━━ RECORDS FOR THE TASK ━━

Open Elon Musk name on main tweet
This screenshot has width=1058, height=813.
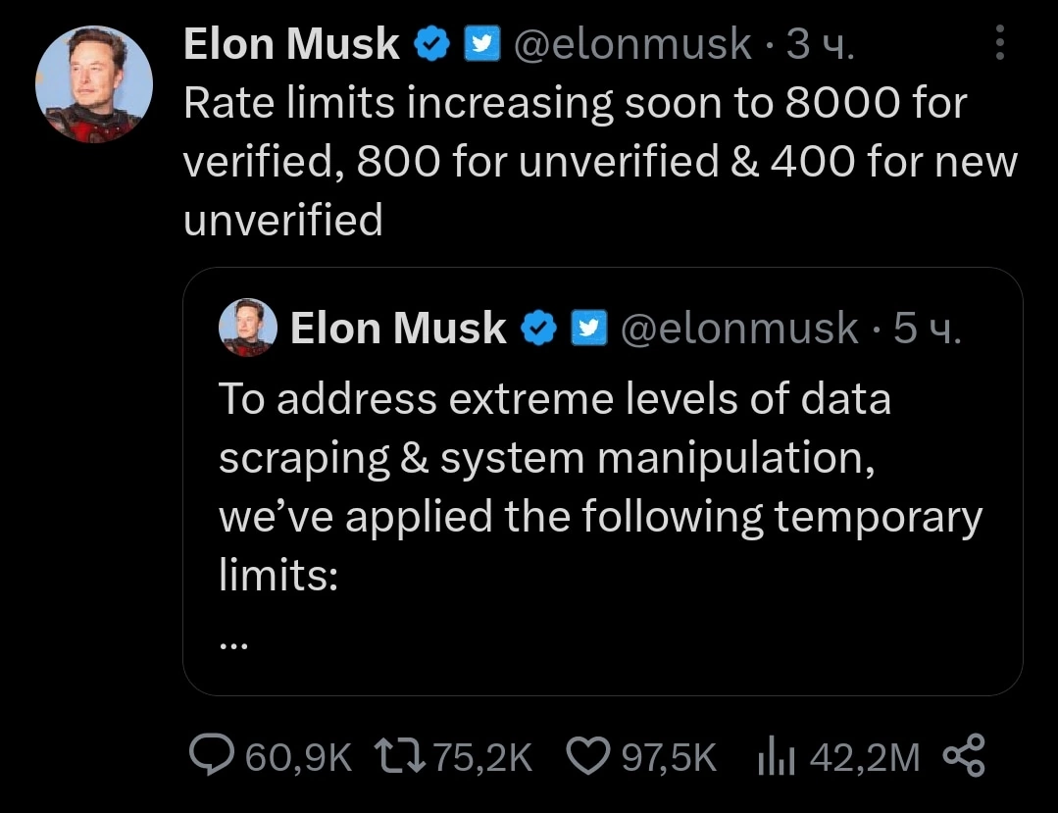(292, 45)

━━━
━━ RECORDS FOR THE TASK ━━

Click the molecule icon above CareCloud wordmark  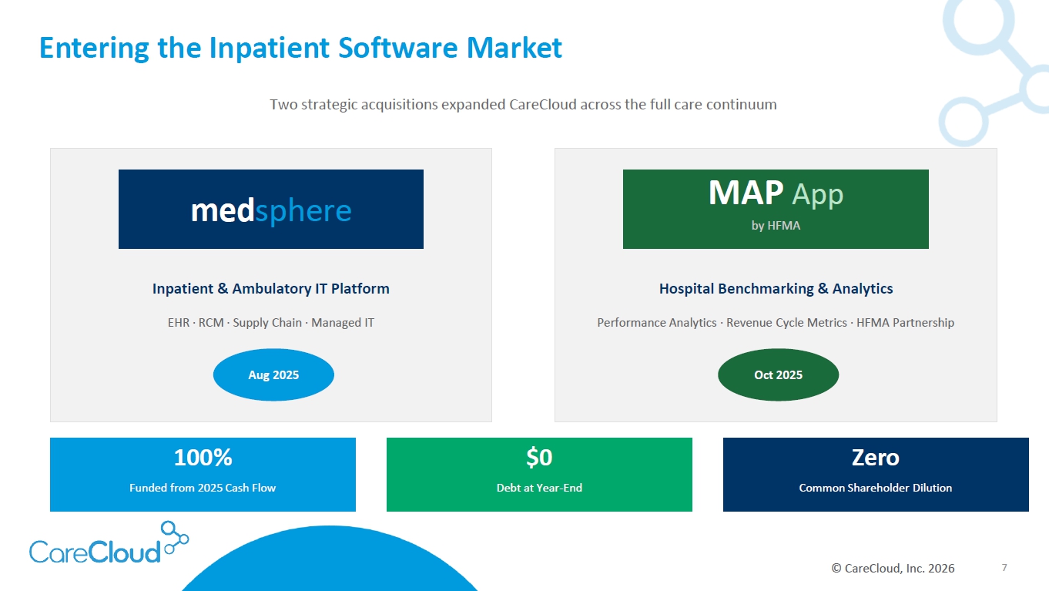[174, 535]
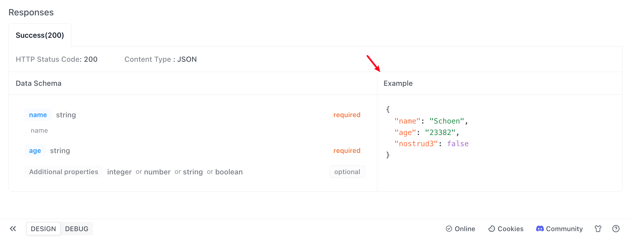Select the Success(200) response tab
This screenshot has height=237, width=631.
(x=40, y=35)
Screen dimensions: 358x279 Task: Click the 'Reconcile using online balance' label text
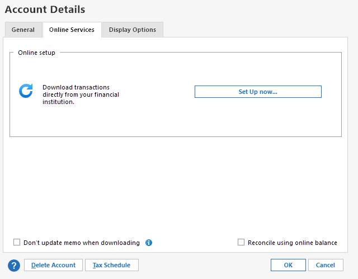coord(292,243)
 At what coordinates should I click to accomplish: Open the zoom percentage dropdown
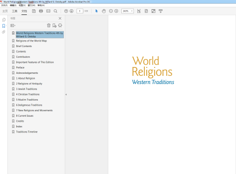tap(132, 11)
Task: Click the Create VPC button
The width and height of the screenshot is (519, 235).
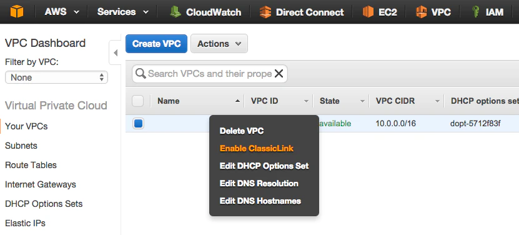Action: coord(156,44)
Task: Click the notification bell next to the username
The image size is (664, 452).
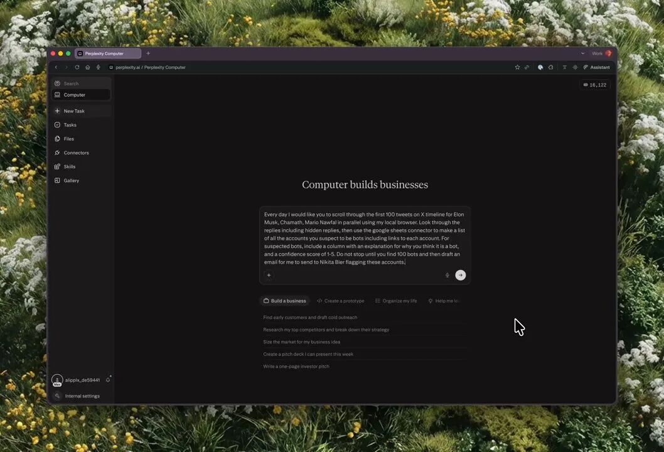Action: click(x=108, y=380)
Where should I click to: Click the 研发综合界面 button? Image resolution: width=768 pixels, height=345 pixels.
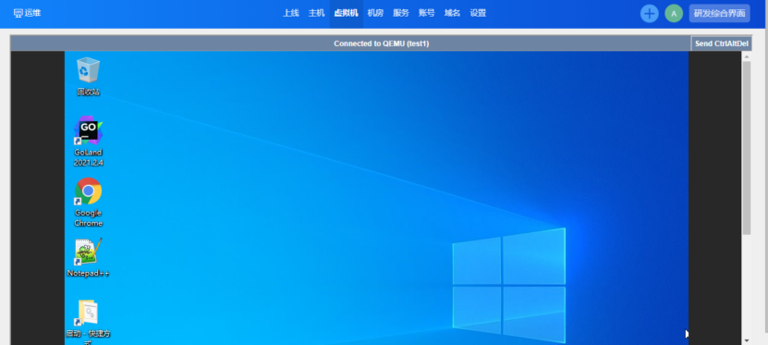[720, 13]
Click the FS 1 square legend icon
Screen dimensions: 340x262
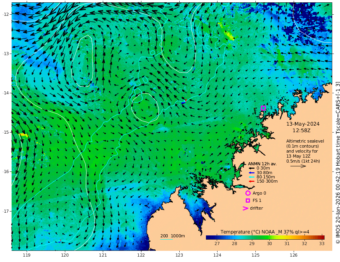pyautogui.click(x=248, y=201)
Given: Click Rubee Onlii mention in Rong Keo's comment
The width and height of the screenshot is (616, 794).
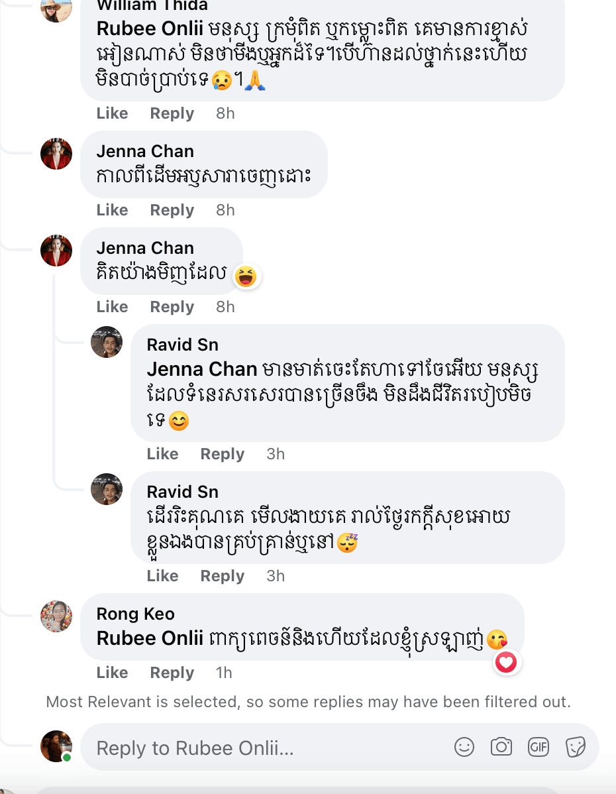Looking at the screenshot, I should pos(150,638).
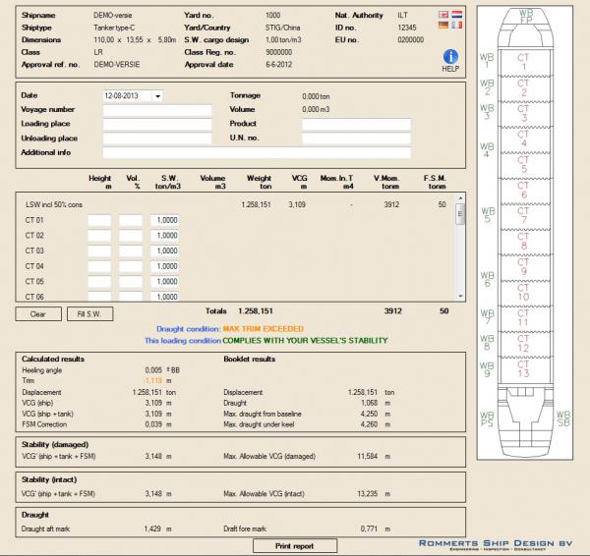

━━━

> **ABOUT THIS TASK**:
Exact copy, pictures excluded: every line above from the one containing "The image size is (664, 452)." to the one containing "Given: Click Rubee", inclusive, and nothing more.

> **ANSWER TO THE EXERCISE**:
The image size is (664, 452).
Action: click(x=108, y=380)
Where should I click to: Click the 研发综合界面 button? Image resolution: width=768 pixels, height=345 pixels.
[720, 13]
Click the FS 1 square legend icon
Screen dimensions: 340x262
pyautogui.click(x=248, y=201)
Given: Click Rubee Onlii mention in Rong Keo's comment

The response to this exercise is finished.